No setor educacional tem-se feito muito pouco para melhorar o trabalho dos professores e especialistas, no País inteiro. Precisam ser mais bem formados, treinados, atualizados e remunerados de forma compatível com a dignidade humana. Mesmo com a criação do Fundef, que foi um avanço, estamos longe de uma solução à altura do problema. Até porque 20% das nossas prefeituras aplicaram equivocadamente os recursos do Fundo, isto é, as verbas só poderiam ser investidas em projetos e programas de desenvolvimento e reciclagem de professores, o que infelizmente não foi entendido por todos, para não proclamar outra coisa.


Aliás, vale a pena registrar que o programa e distribuição de livros (uma iniciativa louvável), teve incríveis tropeços, com o próprio reconhecimento do MEC de que 1/3 de 60 milhões de livros do programa "Literatura em Casa" jamais foi entregue aos alunos. Quem fiscaliza isso?

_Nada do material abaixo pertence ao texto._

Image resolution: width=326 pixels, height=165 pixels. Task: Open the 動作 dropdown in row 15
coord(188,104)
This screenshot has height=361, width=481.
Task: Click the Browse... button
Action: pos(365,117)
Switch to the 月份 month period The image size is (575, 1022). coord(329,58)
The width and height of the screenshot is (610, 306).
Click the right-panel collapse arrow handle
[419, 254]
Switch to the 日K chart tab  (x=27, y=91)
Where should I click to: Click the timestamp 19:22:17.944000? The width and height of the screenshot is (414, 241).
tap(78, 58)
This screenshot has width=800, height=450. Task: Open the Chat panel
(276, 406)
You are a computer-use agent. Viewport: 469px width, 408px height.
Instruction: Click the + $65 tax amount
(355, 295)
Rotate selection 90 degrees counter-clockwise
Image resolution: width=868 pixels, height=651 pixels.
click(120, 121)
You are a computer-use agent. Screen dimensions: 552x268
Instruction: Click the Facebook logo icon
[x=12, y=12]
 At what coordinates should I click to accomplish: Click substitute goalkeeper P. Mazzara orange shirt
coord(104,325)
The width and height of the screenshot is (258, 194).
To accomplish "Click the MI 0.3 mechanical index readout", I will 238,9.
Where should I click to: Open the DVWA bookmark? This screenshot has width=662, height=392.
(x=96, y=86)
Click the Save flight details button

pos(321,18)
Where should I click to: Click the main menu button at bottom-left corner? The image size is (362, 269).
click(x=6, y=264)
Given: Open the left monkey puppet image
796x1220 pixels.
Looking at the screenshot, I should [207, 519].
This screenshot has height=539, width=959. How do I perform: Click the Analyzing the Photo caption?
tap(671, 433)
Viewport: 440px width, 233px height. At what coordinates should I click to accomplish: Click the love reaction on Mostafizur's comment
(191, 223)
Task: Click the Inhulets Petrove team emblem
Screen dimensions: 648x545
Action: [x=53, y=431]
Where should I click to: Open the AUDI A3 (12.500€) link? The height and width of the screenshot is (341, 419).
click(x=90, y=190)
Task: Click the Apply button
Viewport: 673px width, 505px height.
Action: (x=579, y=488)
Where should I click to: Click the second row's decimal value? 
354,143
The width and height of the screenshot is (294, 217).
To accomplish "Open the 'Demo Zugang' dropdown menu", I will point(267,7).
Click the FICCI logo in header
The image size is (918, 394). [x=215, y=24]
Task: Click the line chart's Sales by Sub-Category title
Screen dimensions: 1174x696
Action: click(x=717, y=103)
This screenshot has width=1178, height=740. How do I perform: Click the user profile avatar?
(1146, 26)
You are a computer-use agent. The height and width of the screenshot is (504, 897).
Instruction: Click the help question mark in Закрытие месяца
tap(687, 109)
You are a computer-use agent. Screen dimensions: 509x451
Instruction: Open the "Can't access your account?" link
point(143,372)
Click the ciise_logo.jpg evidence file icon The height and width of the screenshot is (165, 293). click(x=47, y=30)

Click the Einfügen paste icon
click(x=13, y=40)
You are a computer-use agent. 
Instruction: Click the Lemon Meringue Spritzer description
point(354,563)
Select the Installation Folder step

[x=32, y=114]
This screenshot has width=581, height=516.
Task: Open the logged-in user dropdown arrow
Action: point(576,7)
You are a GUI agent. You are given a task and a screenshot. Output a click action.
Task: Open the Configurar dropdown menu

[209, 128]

Não podemos esquecer que tal programa é proveniente do dinheiro público, logo, do nosso dinheiro.


Deseja-se que 20% das crianças que se encontram nas escolas públicas alcancem o sonhado tempo integral. Mas não se afirma como. Ainda há, hoje, crianças sem aula que voltam para casa, ou só ficam na escola para comer merenda. A realidade é que faltam professores em quase todas as unidades da Federação, especialmente nas áreas de Matemática, Física, Química e História. Se não são abertos concursos, qual é a mágica que se prevê?


Cita-se a sugestão de cursinhos pré-vestibulares gratuitos para alunos carentes, idéia altamente discutível, pois o que se deseja é o aperfeiçoamento da educação básica. O cursinho é um desvio dessa preocupação e poderá servir como facilitário indesejável, um mero adestramento que poderá ajudar a entrada do aluno na universidade, mas daí a dar-lhe condições de fazer um bom curso, fica a dúvida.


Deseja-se que os recursos para educação subam de 66 para 93 bilhões de reais ao ano, criando a possibilidade de evitar os malefícios da reprovação e da evasão, esta batizada de "mortalidade infantil pedagógica".


Pensa-se num programa de valorização dos professores, na doação de livros para alunos de nível médio, na ampliação da nossa escolaridade de 6 para 12 anos, na unificação da gestão dos recursos humanos na educação, nos cuidados com a universidade pública (hoje, sucateada), no fortalecimento das escolas técnicas federais, na ampliação na assistência ao pré-escolar (mais 4 milhões de vagas), na maior atenção aos alunos deficientes, na maior participação dos empresários no processo ensino-aprendizagem e numa articulação mais adequada entre os Ministérios da Educação e da Ciência e Tecnologia.


Algumas idéias parecem sonhos, a requerer interpretações freudianas. Outras - e muitas outras - não. Dependem apenas da vontade política dos que detiverem o poder, daqui a pouco. Que Deus os ilumine.